*PROVIDED DATA*:
Segment Open

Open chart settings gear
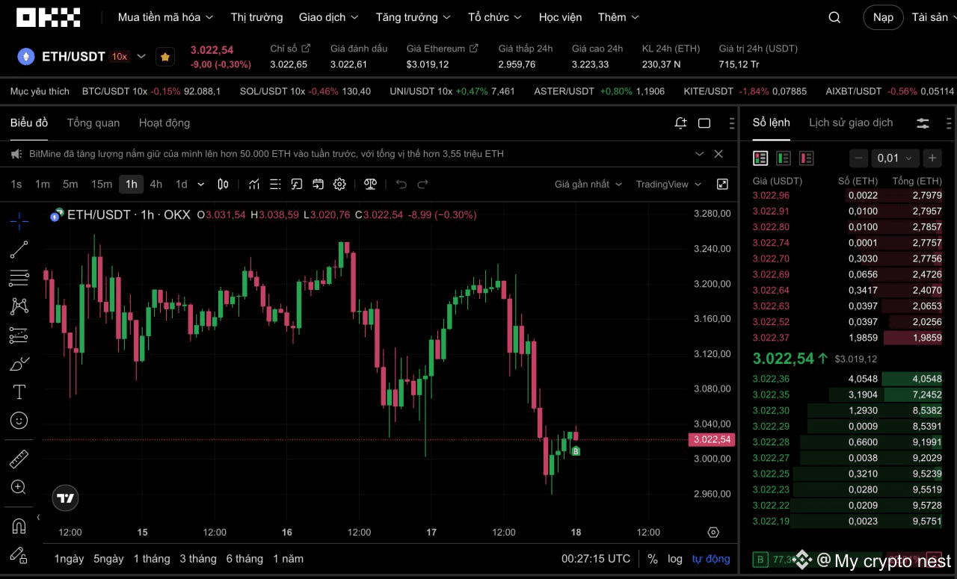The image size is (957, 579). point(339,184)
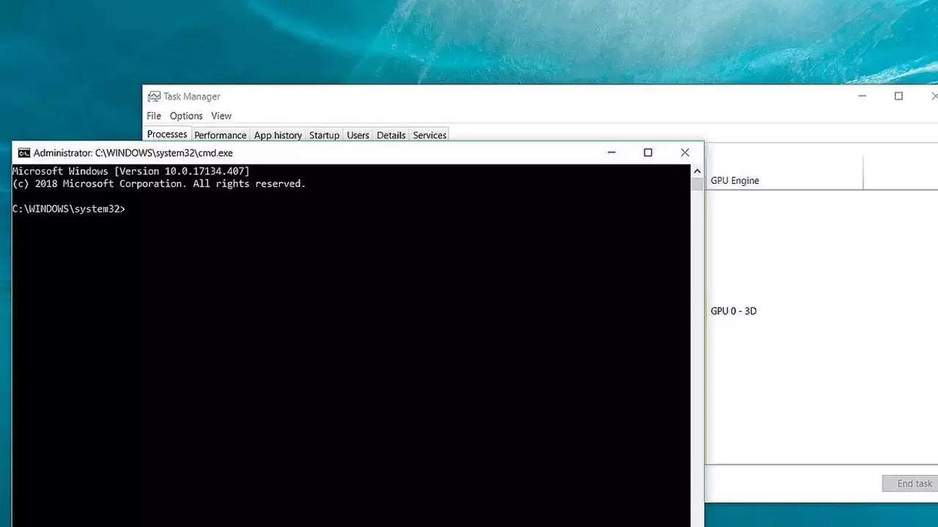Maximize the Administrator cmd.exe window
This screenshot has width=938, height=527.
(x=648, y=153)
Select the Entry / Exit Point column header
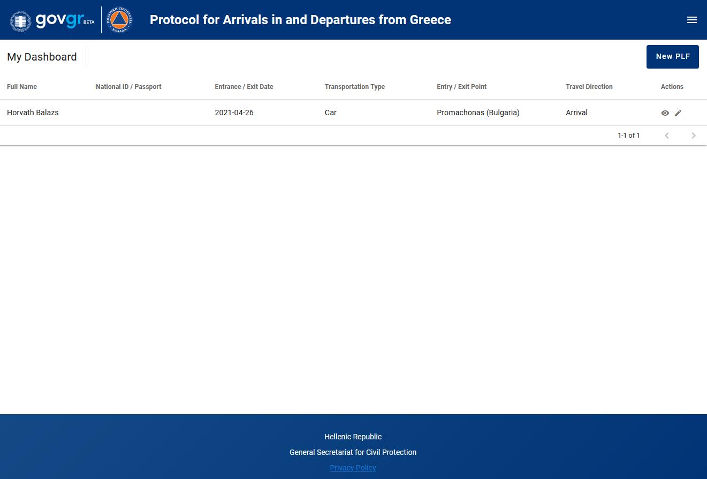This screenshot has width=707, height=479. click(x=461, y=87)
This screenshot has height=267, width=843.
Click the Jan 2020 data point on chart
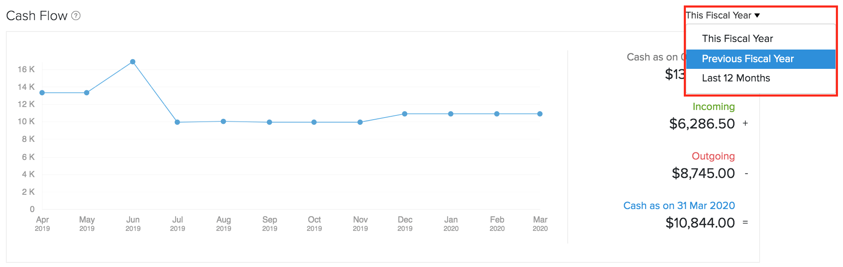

Segment Closed

*WORK TO BE COMPLETED*:
Setting the pictures aside, return exactly the lines from the line with "This screenshot has height=267, width=843." through the last line of the listing above.

*RESULT FOR THIS EXERCISE*:
This screenshot has height=267, width=843.
Click the Jan 2020 data point on chart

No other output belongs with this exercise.